Deadlock with Iran: Who will blink first?

Both sides think they can hold out longer than the other

An Iranian boat in the Strait of Hormuz with an oil tanker in the background.
An Iranian fast boat patrols the Strait of Hormuz
(Image credit: AP)

The war with Iran has hit a “toxic stalemate,” said Janna Brancolini in the Daily Beast. American officials poured cold water on a proposal from Tehran to end the two-month conflict, under which the U.S. would end its naval blockade of Iranian ports and Iran would reopen the Strait of Hormuz, a crucial oil-shipping route whose closure is choking the global economy. The regime’s nuclear program, meanwhile, would be discussed at a later date. A U.S. official said the nuclear punt was a nonstarter because it “would deny Trump a victory,” and in a 4 a.m. social media post—accompanied by an image of Trump as a gun-toting action hero and the caption “NO MORE MR. NICE GUY”—the president made his feelings clear on Tehran’s offer. “They better get smart soon!” he wrote, saying the regime’s only hope is to go “nonnuclear.” For now, Trump is set on “an extended blockade of Iran,” said Alexander Ward in The Wall Street Journal. He’s decided his other options, walking away or resuming bombing, carry more risk than targeting “the regime’s coffers in a high-risk bid to compel a nuclear capitulation Tehran has long refused.”

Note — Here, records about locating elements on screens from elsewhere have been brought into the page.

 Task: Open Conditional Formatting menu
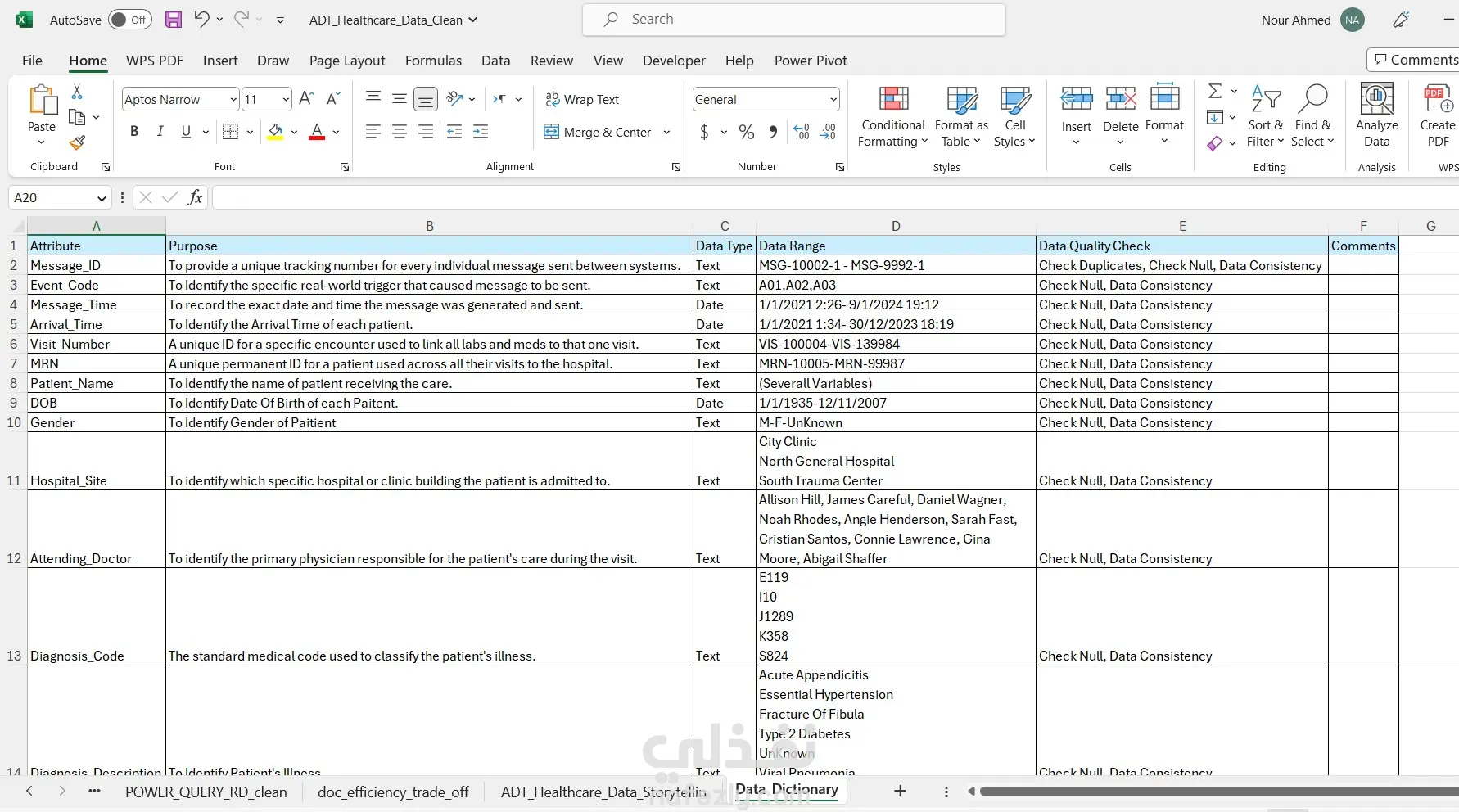pyautogui.click(x=892, y=117)
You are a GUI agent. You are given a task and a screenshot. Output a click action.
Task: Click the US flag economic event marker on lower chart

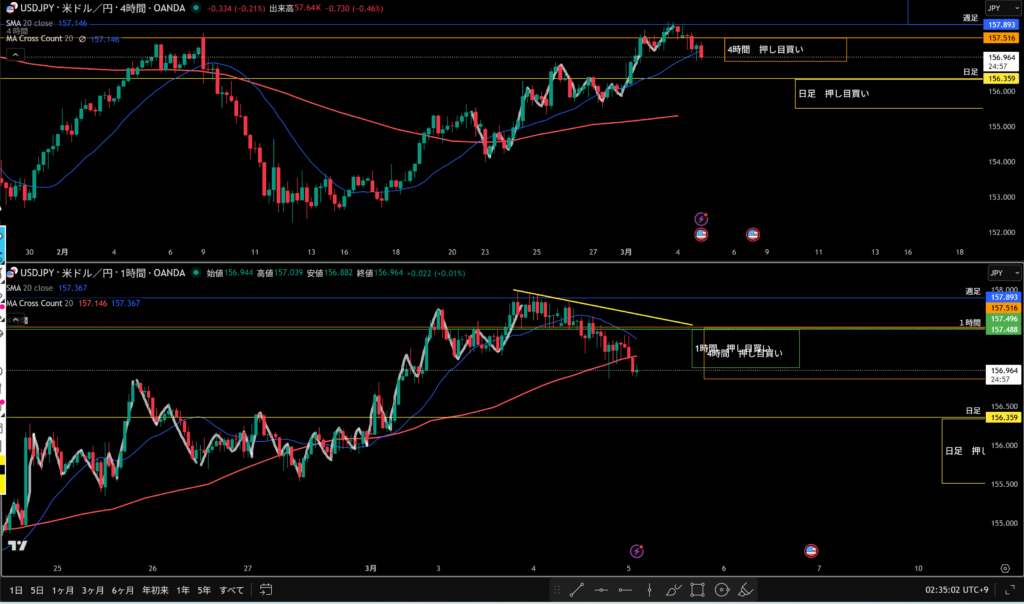pyautogui.click(x=811, y=550)
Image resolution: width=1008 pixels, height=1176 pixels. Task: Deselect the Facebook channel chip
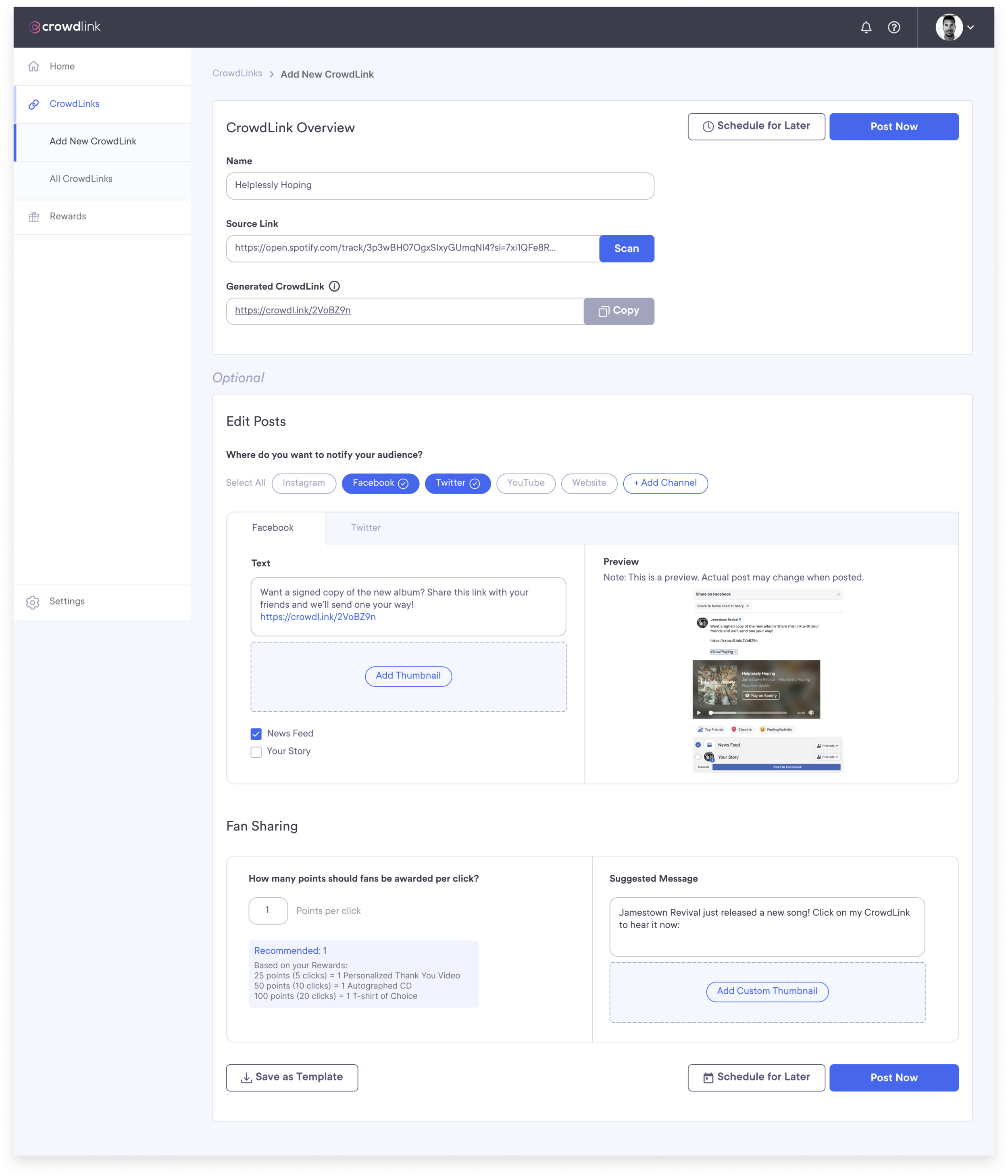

“Time is on America’s side,” said Mark Dubowitz and Miad Maleki in the New York Post. While U.S. motorists grumble about gas topping $4.20 a gallon, the remnants of Iran’s regime are battling triple-digit inflation, mass unemployment, a currency in “free fall,” and a U.S. blockade that has them “bleeding cash.” Worse, said Amit Segal in The Free Press, Iran is now “drowning in its own oil.” Within a few weeks, Iran will run out of storage for the crude it pumps out of the ground, leaving the regime no option but to halt production and see extraction systems clog up, a “death sentence” for its oil industry.